### [TRY IT]
Below are some records. Write out exactly their lines from the one with "This screenshot has width=980, height=478." through the one with "Task: Open the Main window control menu box", and leave the pictures behind.

### [RAW DATA]
☆ ☆ ☆ ☆ ☆
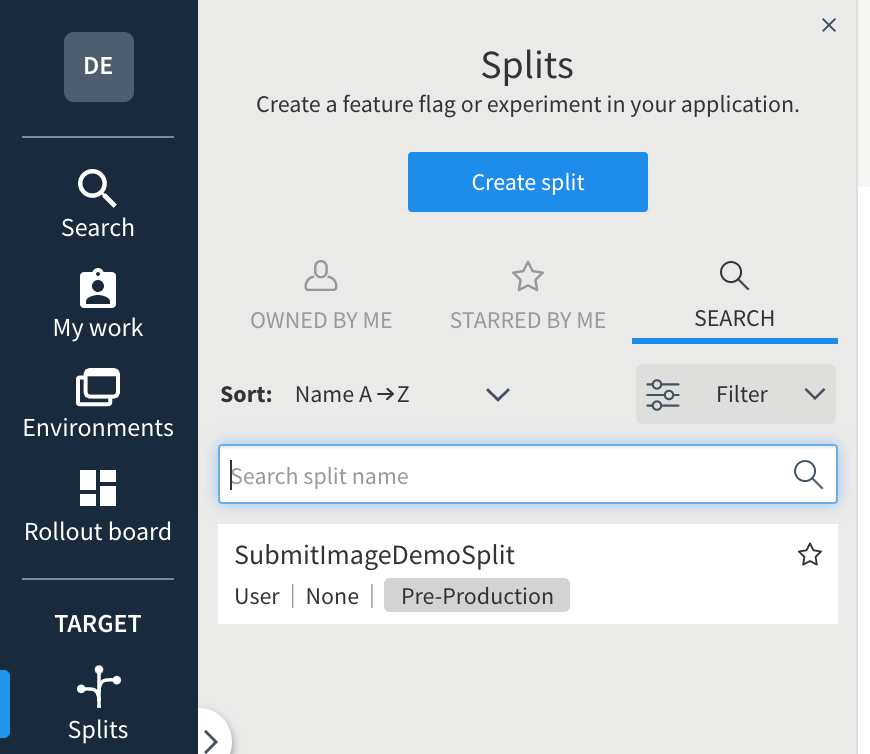Viewport: 870px width, 754px height.
Task: Click the magnifier inside the split search box
Action: (806, 473)
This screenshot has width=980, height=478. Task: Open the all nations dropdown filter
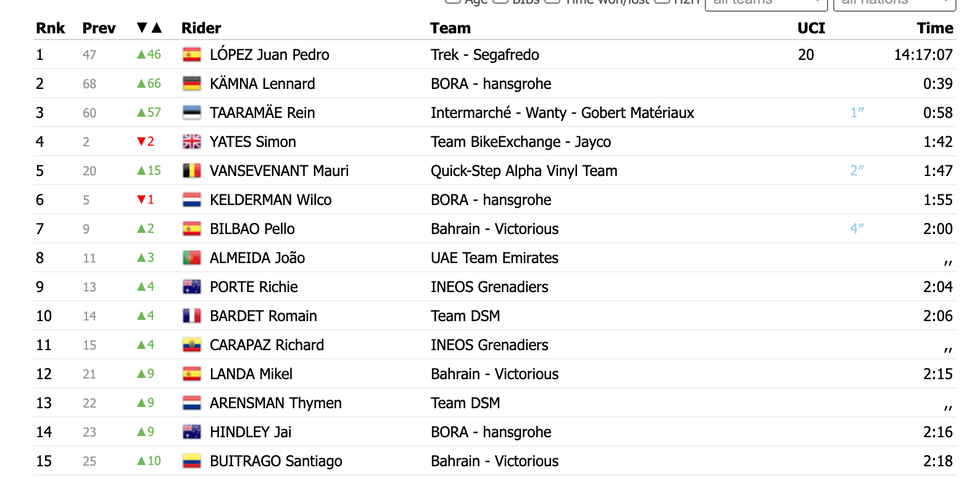click(x=894, y=3)
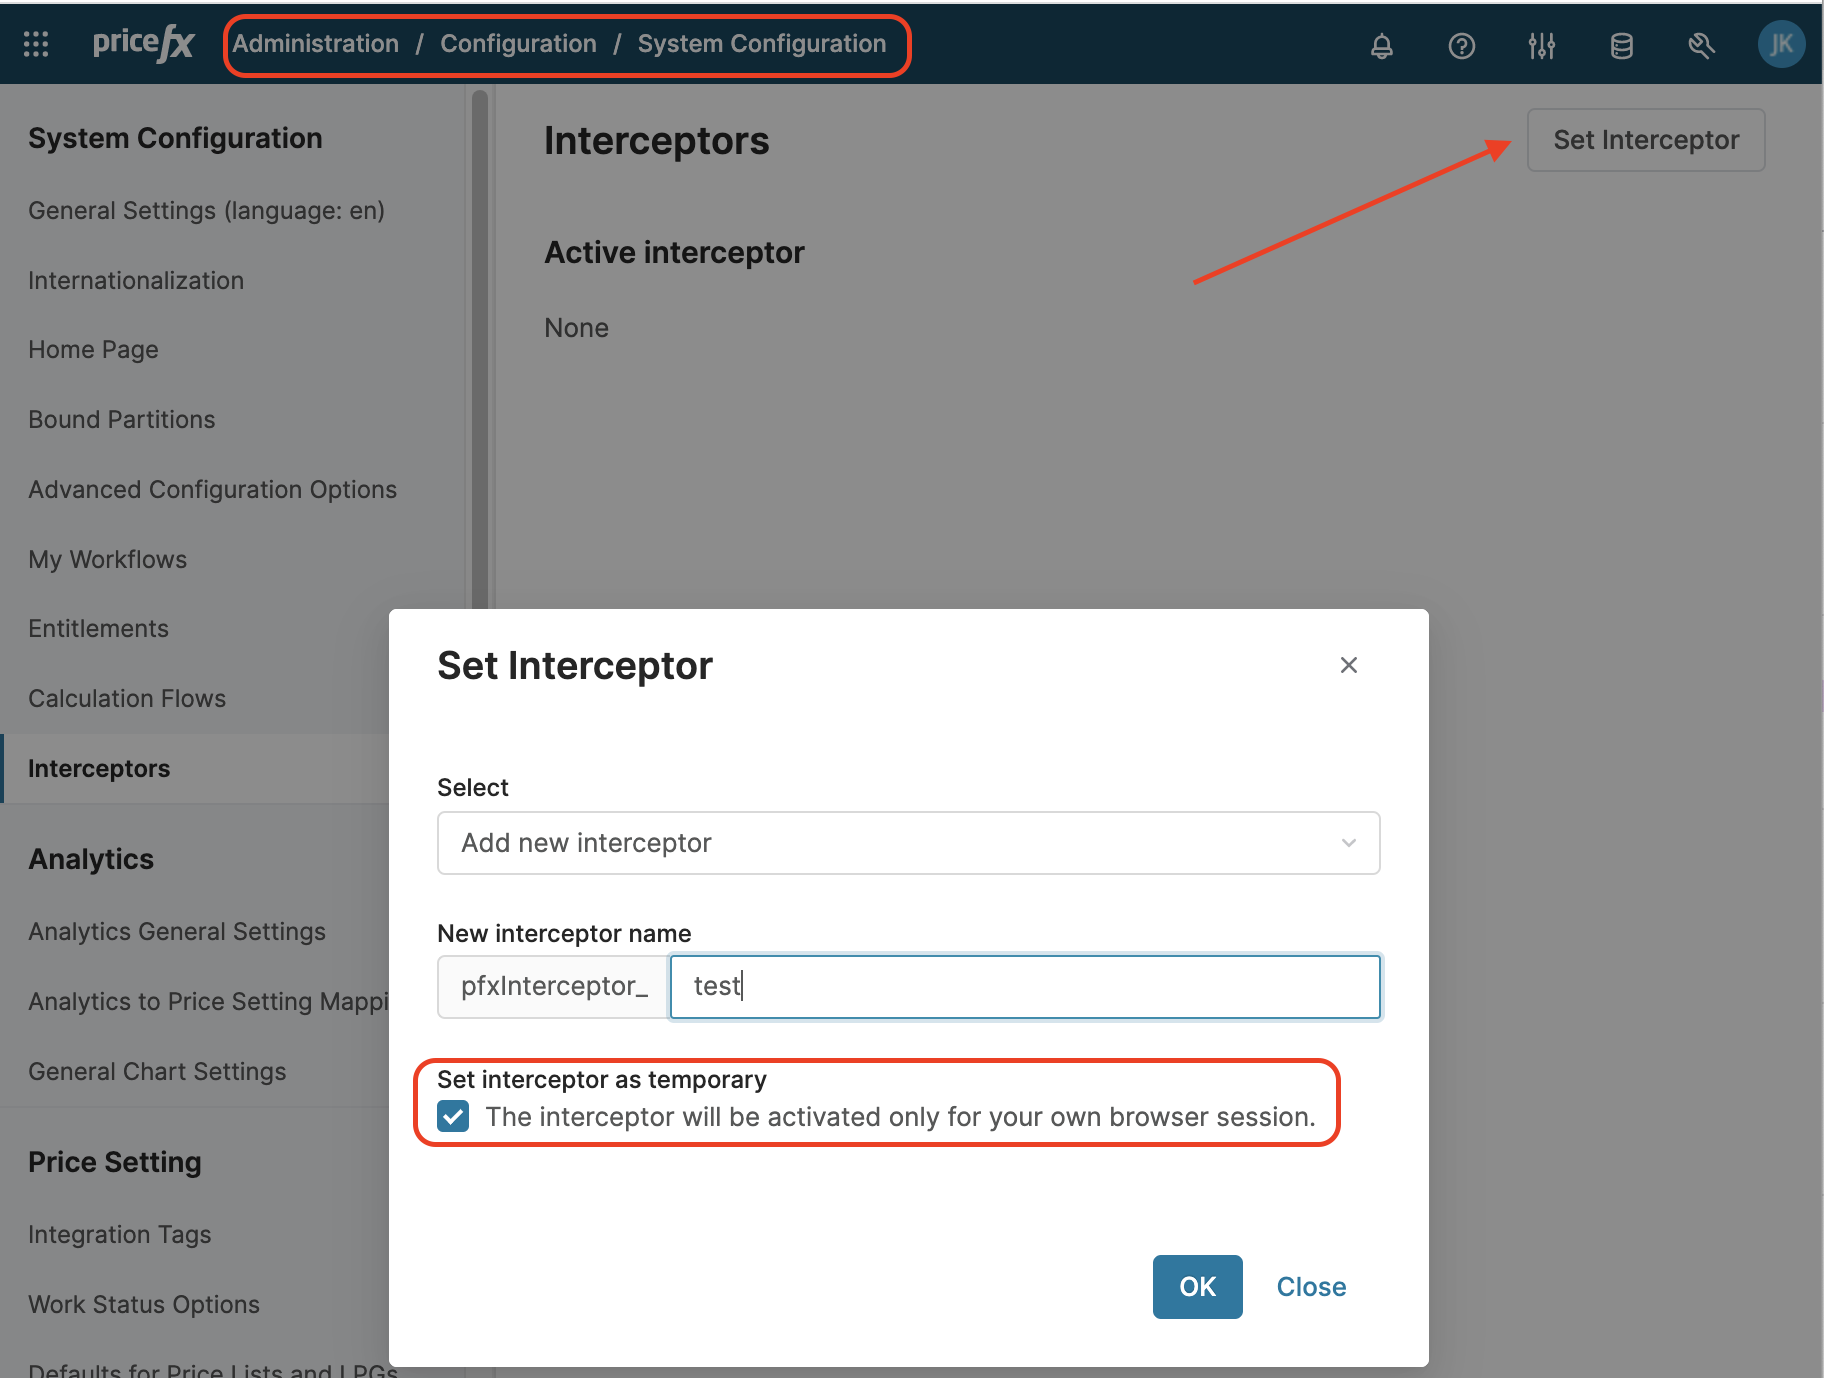Open the wrench tools icon

click(x=1701, y=46)
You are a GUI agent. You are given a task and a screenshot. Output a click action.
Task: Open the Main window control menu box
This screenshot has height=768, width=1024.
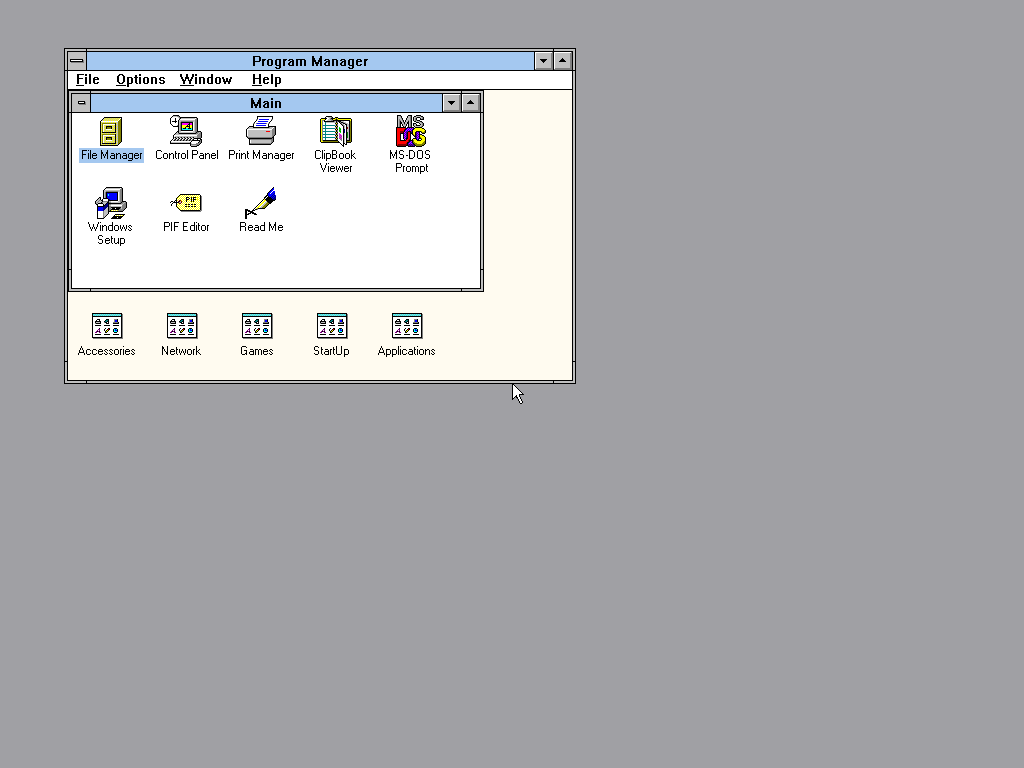pos(82,103)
☆ ☆ ☆ ☆ ☆
### [WRITTEN SOLUTION]
This screenshot has width=980, height=478. Task: Open the all nations dropdown filter
click(x=894, y=3)
Open the wrench tools icon

click(x=1701, y=46)
You are a GUI agent. You are given a task and a screenshot. Output a click action.
Task: Open the Main window control menu box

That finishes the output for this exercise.